Rate equation theory of sub-Poissonian laser light

Lasers essentially consist of single-mode optical cavities containing two-level atoms with a supply of energy called the pump and a sink of energy, perhaps an optical detector. The latter converts the light energy into a sequence of electrical pulses corresponding to photo-detection events. It was predicted in 1984 on the basis of Quantum Optics and verified experimentally shortly thereafter that when the pump is non-fluctuating the emitted light does not fluctuate much. Precisely, this means that the variance of the number of photo-detection events observed over a sufficiently long period of time is much smaller than the average number of events.
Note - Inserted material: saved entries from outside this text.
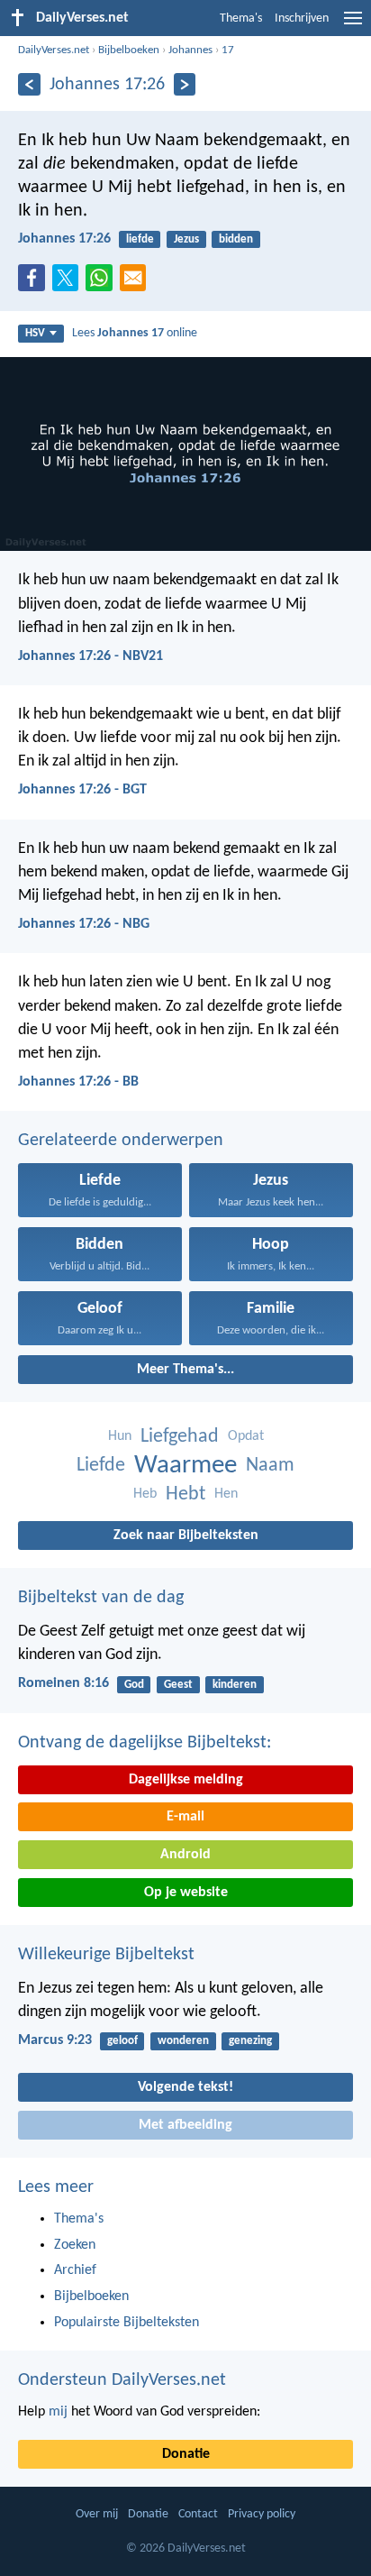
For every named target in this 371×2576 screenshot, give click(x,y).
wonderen (183, 2041)
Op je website (186, 1892)
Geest (178, 1685)
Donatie (186, 2454)
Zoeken (74, 2245)
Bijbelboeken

Light having that property is said to be ``sub-Poissonian''. The theory presented rests on the concept introduced by Einstein around 1905, asserting that matter may exchange energy with a wave at angular frequency $\omega$ only by multiples of $\hbar\omega$. The optical field energy may only vary by integral multiples of $\hbar\omega$ as a result of matter quantization and conservation of energy. A number of important results relating to isolated optical cavities containing two-level atoms are first established on the basis of the laws of Statistical Mechanics. Next, the laser system with a pump and an absorber of radiation is treated. The expression of the photo-current spectral density found in that manner coincides with the Quantum Optics result. The concepts employed in this paper are intuitive and the algebra is elementary. The paper supplements a previous OQE tutorial paper in establishing a connection between the theory of laser noise and Statistical Mechanics.